At your facility do ALL staff in theatre wear masks?
Also, with ortho cases... do staff have to wear a balaclava?
Are staff other than the scout nurses allowed in and out of theatre throughout an ortho case?
Does anyone have any links to articles that have studied the correlation between the wearing of masks by all staff in the OR versus post op infection and/or other complications?
I have just started working casually at a number of facilities and the norm differs immensly....
May 22, '04
A lot of places where I have worked don't use "total joint protocol" anymore. The hoods hang in a storeroom, gathering dust. We do try to keep excess traffic down, just like in any other case--we are not fanatical about it. The circulator gets a break and lunch just like in any other room. There is no outside circulator these days. If we have laminar flow, we always use it; that is, it's on for any case, not just total joints. Masks, yes we wear as long is surgery is underway or preparing to get underway (with a patient and/or sterile instuments in the room) and when opening sterile instruments--but to go in and out of empty rooms to restock or whatever; no, we don't wear masks.
I think that the recognizance that pre-op antibiotics, delivered within a certain time frame, was far more important than all these "sacred cows" is what led to these changes. About time, I'd say.
I could never, ever support waiting until a patient was in the room to start opening. I was taught that all unnecessary noise be stopped or at least controlled during induction of anesthesia, and particularly during the danger and excitement phases. I always ask my scrub to stop banging instruments around, or to try to be just a bit quieter, when I bring my patient to the room. I also ask the rest of the team to either keep their voices down, or take their loud conversations outside.
Also, the circulator's place during induction is up at the head of the bed, assisting anesthesia.
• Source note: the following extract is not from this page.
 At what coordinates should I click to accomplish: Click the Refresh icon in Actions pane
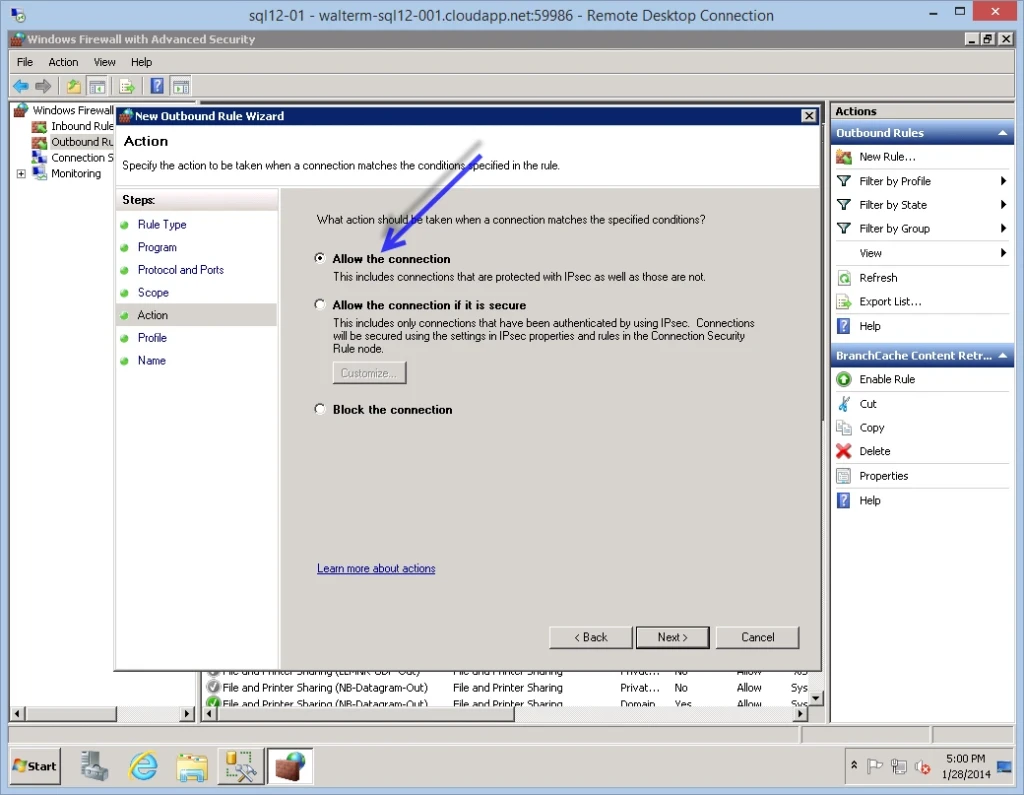[x=844, y=278]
I also don't think it is fair to the scrub or the surgical team to make them rush to open, scrub and set up, then have to count--it makes the whole room feel stressed out.
What if they opened and found that a sterile indicator had not turned, and had to tear down the entire set up and start anew? That would be really unacceptable with a patient already under anesthesia. Better to catch that far in advance of the patient's entry into the room, and act accordingly.